**Liste des consignes:**
1. Recopiez à l'identique le passage de l'extrait sur la rentrée politique d'Emmanuel Macron qui va de « Oui, l’exécutif est » jusqu'à « et des abstentions. » inclus.
2. Prolongez l'extrait sur la rentrée politique d'Emmanuel Macron en reprenant après sa dernière phrase.

Face à ce désarroi, il convient de saluer la volte-face accomplie par Emmanuel Macron depuis son retour de Marseille. Même s’il ne fait aucun mea culpa sur ses erreurs estivales de communication et ses inutiles démonstrations d’autorité, et regrette certainement d’avoir sacrifié en pure perte une partie non négligeable de son capital de sympathie, il vient de prouver qu’il savait se remettre en question.
Le premier signe de ce changement de pied ne vient pas de l’arrivée du chien Nemo à l’Élysée, mais des propos de Christophe Castaner qui a reconnu le dimanche 27 août « une difficulté » de l’exécutif qui n’avait pas su « donner suffisamment de sens » à son action. Dans la foulée, l’annonce du recrutement du journaliste Bruno Roger-Petit comme porte-parole de l’Élysée confirme l’aveu de faiblesse du chef de l’État : le maître des horloges ne maîtrise pas tout, et surtout pas la presse.
Depuis, c’est à un ballet médiatique bien orchestré – et plutôt réussi – auquel nous assistons, avec la montée au feu d’Edouard Philippe, de Murielle Penicaud et de Jean-Michel Blanquer.
Oui, l’exécutif est bel et bien rentré dans le vif du quinquennat et il se donne les moyens de réussir ce qu’il a entrepris. Le fait de ne pas être d’accord avec la politique du Gouvernement, ou de détester le style de gouvernance du Président, ne change rien à l’affaire : un nouvel Emmanuel Macron s’est mis « en marche ». Mais en définitive, seuls les résultats compteront, et les Français ne se feront plus avoir comme par le passé. Ils étaient déjà 40 % à voter FN ou FI au premier tour de la présidentielle, sans parler des votes blanc et des abstentions.
La conduite du changement – quel que soit le nom qu’on lui donne – impose de faire preuve d’une pédagogie adaptée et donc nécessairement soutenue en pareille période. Pour rassurer, pour expliquer, pour déminer, pour mettre en perspective. Surtout à l’ère de la révolution numérique qui bouscule tout et peut défaire ce qu’elle a contribué à porter aux nues. Et c’est justement là qu’il ne faut pas se tromper sur les mots. Car l’objectif n’est pas que pédagogique. Il faut entraîner les Français, les mobiliser, recréer la confiance perdue. Rien de profond et de durable ne se fera contre eux, ou sans eux. Dès lors, avant de parler de transformation de notre pays, une étape essentielle doit être franchie et bien expliquée : il faut commencer par adapter la France, son cadre légal, son économie, son marché du travail et son système éducatif, aux réalités du monde actuel. C’est essentiel si nous voulons nous mettre au niveau des défis du siècle, et pour tourner le dos à trente années de politiques publiques menées la plupart du temps à contre-courant des grandes tendances mondiales, et caractérisées par une absence de vision stratégique, une pensée courtermiste, le déni, et une inconstance législative irresponsable. Mais la France n’était pas une île, et nous sommes maintenant rattrapés par le tsunami de nos retards et de nos errements.

**Données enregistrées:**
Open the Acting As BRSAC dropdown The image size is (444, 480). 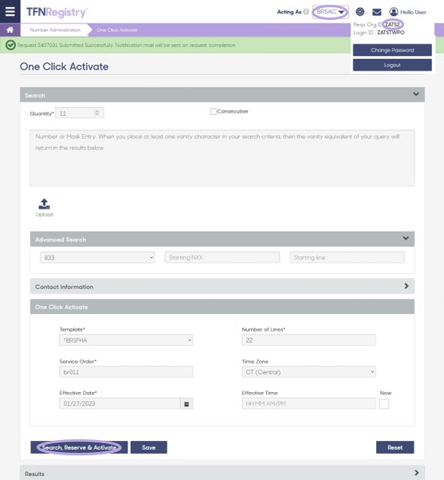pos(330,12)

**Réponses attendues:**
1.
Oui, l’exécutif est bel et bien rentré dans le vif du quinquennat et il se donne les moyens de réussir ce qu’il a entrepris. Le fait de ne pas être d’accord avec la politique du Gouvernement, ou de détester le style de gouvernance du Président, ne change rien à l’affaire : un nouvel Emmanuel Macron s’est mis « en marche ». Mais en définitive, seuls les résultats compteront, et les Français ne se feront plus avoir comme par le passé. Ils étaient déjà 40 % à voter FN ou FI au premier tour de la présidentielle, sans parler des votes blanc et des abstentions.

2.
Au lieu, par exemple, de chercher à profiter de la mondialisation et de la révolution numérique, nous avons essayé de nous en protéger tant bien que mal. Sur l’emploi, les conséquences sont terribles. De moins de moins de CDI au profit d’un système précaire qui touche un nombre croissant de Français (CDD, auto-entrepreneurs, intérim) et surtout, six millions de chômeurs dont le plus gros bataillon provient des jeunes et des séniors qui survivent en marge du code du travail. Depuis dix ans, on a « vendu » aux Français le concept de flexisécurité sans développer la compétence ni l’employabilité ! Même l’État et les collectivités territoriales recourent de plus en plus aux contractuels (environ 900 000 sur 5,6 millions de fonctionnaires) et abusent des emplois aidés.
Soyons lucides, il nous faudra être en position de force pour imposer nos standards, y compris sociaux, à nos partenaires européens. Le cas des travailleurs détachés est à ce titre révélateur.
Il était donc nécessaire de réagir, et les ordonnances « Loi travail » constituent une première étape clé de l’adaptation de notre pays aux réalités actuelles. D’autres chantiers vont suivre. Voilà pourquoi ce dialogue avec les partenaires sociaux ne pouvait se solder par un échec global et une nouvelle fronde syndicale.
Cette période d’adaptation va durer plusieurs années. Si elle est concluante, notre pays pourra alors engager sa transformation. Le processus sera long, car il touche chacun de nous.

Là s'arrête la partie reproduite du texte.